Original poster: Paul Nicholson <paul@xxxxxxxxxxxxxxxxxxx>

Dimitry wrote:

> M[x][y] ... i mistakenly confused "x" with secondary and "y"
> with primary...

Thanks Dimitry, you saved me a post to point that out.  You
obviously understand the thing now.   For the sake of anyone
else digging into GeoTC, the 2-D array M represents the
distributed self inductance of the secondary - each element
M[a][b] represents the mutual inductance between the sections
of the coil labelled 'a' and 'b'.   In the lumped model, self
inductance is just a single number, in a distributed model it's
a density function of two position variables.  In the half-way
land occupied by our numerical models, the self inductance is
represented by the 2-D array in the computer, which in turn is
representing a square, symmetric matrix.

Very roughly, the coil modelling goes as follows:  Define
arrays V and I to represent the initially unknown voltage
and current profiles - these are what we want to calculate.
Then, set up an equation that would calculate V if we happened
to know I, something like

     V = [M] I

where [M] is a square matrix full of inductance coefficients, and
V,I are column vectors.  I put [M] in square brackets to remind us
that it's a square matrix and the other things are arrays.

Then make up another equation - one which would generate I given V,
say,
     I = [C] V

where C is another square matrix - the capacitance matrix in
which each element C[a][b] gives the capacitance between sections
'a' and 'b'.

Now the key is that any voltage and current profile that the coil
can support must satisfy both of these equations at the same time,
so we solve them as a pair of simultaneous equations.   Easy - we
just substitute to get rid of either V or I, say

    V = [M] [C] V

We know both [M] and [C] because we calculate them quite accurately
from the given geometry of the coil, and we multiply them together
to give a single square matrix [A] which then represents the entire
reactance of the coil.  So, you have V = [A] V for any voltage
profile that will fit on the coil.  Find an array of numbers, V,
that when fed through the square matrix [A], comes out the same.
If you find one, you can call it an eigenvector of [A] and it
represents one of the resonant modes of the coil.

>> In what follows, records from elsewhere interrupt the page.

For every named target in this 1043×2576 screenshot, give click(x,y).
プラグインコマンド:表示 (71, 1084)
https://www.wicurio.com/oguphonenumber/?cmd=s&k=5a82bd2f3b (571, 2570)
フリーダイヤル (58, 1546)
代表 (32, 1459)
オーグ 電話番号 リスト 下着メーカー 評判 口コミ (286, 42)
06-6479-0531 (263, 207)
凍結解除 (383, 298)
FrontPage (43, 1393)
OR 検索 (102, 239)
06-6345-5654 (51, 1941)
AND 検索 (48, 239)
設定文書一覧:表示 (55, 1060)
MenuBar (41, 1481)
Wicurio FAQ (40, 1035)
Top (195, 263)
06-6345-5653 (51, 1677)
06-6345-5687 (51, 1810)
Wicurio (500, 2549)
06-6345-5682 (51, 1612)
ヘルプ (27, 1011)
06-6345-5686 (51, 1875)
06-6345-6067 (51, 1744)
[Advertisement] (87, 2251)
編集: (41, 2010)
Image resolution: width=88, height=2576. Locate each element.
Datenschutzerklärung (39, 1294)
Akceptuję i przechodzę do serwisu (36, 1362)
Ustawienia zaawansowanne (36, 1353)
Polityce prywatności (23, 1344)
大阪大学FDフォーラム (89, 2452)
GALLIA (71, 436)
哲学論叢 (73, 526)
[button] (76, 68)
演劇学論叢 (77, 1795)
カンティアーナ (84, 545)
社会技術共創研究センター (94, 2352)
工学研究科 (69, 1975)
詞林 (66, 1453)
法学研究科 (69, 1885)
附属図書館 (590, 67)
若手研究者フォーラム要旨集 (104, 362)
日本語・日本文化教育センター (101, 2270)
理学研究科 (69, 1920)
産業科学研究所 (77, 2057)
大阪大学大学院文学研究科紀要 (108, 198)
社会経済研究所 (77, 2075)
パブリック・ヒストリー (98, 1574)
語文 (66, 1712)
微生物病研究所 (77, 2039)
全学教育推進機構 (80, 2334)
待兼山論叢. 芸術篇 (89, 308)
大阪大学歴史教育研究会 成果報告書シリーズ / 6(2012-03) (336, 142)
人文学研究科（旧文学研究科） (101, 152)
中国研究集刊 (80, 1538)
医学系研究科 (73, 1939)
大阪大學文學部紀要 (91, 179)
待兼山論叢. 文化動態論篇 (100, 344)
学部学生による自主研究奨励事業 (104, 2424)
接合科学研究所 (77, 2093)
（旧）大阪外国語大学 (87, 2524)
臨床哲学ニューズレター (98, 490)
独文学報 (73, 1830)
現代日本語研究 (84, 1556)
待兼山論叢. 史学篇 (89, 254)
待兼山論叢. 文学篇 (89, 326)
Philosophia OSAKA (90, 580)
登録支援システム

Ok, there are a few minor details glossed over, such as the fact
that I've left out a few differential coefficients, but the general
idea comes across, I hope.

GeoTC does things slightly differently to save work, which is one
reason it only computes the lowest resonant mode, but the principle
is pretty much the same.

Dimitry wrote:
> to plot primary induced voltage profile we need to calculate
> Mp(x) instead of M(x,y), so probably at first we need to modify
> "function XX_compute_Mdc( c1, c2)" to return a vector instead of
> single number value?

Right.  And the 'lumped' mutual inductance is then just the straight
sum of all the elements.

Gerry wrote:
> Im wondering if there is a third component to the voltage
> profile...

> For a 1000 turn coil probably 1000 little traveling waves each
> starting from a different turn of the coil if you get my meaning
> here.

That's fine.  These are all contained within the calculated self-
resonance of the coil, and your description in term of travelling
waves initiated on a turn by turn basis is a valid way to look
at the thing.   After all, our models start by setting up the
equations for a single turn or section, whatever, of the coil
using a general label say 'x' to indicate some arbitrary place
on the coil, and then we say - right, apply those equations to
every section of the coil, simultaneously, so we end up with a
whole stack of equations, identical but for a different value
of 'x' in each.  That's how we build up, row by row, the matrix
system mentioned above.

> The current flowing by the traveling waves creates a magnetic
> field that propagates at the speed of light to all other turns
> in a direct path instead of following the wire path.

Yes, and ditto the voltage and electric field.  We can forget
the speed of light, seeing as the coils are so small compared
with a wavelength, you can just say that the coupling is
instantaneous which makes the arithmetic a lot easier and only
loses a miniscule bit of accuracy.

> Does this paradigm seem reasonable???

Yes, although it doesn't add "a third component to the voltage
profile".  Superposition works here - model the response as if
each turn is excited (somehow) in isolation and add it all up
to get the familiar 'total' voltage.

Each section of the coil can be thought of as being a simple
harmonic oscillator in its own right, each coupled to every
other by the E and H mechanisms.  The combined motion of the
them all is what we see as the V/I distributions.  This is
much like a vibrating beam or string, but those are simpler
because each 'oscillator' is coupled only to its immediate
neighbours.  In the resonating coil, you have long range
coupling between oscillators which makes the behaviour much
richer - dispersive propagation, complex characteristic
impedance, etc.

--
Paul Nicholson
Manchester, UK.
--